Sin organizadores visibles, sin líderes políticos que lanzaran sus proclamas, los asistentes han estado algo huérfanos, deslavazados, sin saber cómo estructurar y hacer que funcionara la cosa (lo que, por otra parte, podría ser simplemente un reflejo de lo que ocurre en el mundo real), gritando alguna frase que no acababa de entenderse bien mientras una ola auditiva la cambiaba por otra, de tanto en tanto dando palmas, secundando algún gesto más o menos afortunado o simplemente quietos, esperando a ver qué podía ser lo siguiente y mirando a todos lados a ver si por ahí se mascaba algo.
Cuando pasaban unos veinte minutos de las 12h, por dónde estaba han arreciado los aplausos, en esta ocasión con gran entusiasmo. Era una pareja de novios que cruzaba de un lado a otro la plaza.
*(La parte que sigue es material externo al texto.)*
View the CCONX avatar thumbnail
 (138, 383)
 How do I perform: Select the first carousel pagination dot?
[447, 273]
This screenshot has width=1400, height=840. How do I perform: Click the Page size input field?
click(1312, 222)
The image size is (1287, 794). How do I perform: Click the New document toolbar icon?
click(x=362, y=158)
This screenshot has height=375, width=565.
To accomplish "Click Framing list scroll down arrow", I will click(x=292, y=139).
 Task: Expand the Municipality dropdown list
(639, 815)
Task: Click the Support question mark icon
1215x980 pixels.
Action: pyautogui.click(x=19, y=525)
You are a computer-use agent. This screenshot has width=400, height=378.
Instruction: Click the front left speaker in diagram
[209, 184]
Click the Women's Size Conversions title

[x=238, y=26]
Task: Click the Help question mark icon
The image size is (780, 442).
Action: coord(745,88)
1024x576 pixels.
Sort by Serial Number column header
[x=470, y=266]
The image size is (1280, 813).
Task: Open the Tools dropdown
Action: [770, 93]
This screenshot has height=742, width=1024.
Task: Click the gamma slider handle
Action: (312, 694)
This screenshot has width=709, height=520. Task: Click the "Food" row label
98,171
Ella sí que iba de arriba a abajo vestida de blanco.
Tras una tanda de aplausos y extensiones de brazos general que me han parecido algo así como definitivos, hemos emprendido el regreso, xino-xano -que se dice por aquí-, a casa.

Pero al poco rato ha habido un giro estratégico hacia la Generalitat.
Y ya nadie apuntaba hacia el Ayuntamiento.
Los receptores de más aplausos, está pareja de novios que ha cruzado por ahí. Ella iba totalmente de blanco. Estaba sorprendida y riendo un montón.
Este señor tenía en su cabeza un cartel en castellano y catalán (lado y lado), y en otros idiomas en otros colores.
Un gran aplauso sonoro, y después éste con el lenguaje de los sordos (del que también se ha utilizado repetidamente el gesto de "hablemos") me ha dado la impresión que casi venía a despedir el acto.
Marchando, me ha hecho gracia ver a un guía explicando a distancia las cosas de la plaza, ante un grupo de cariacontecidos y algo asustados turistas.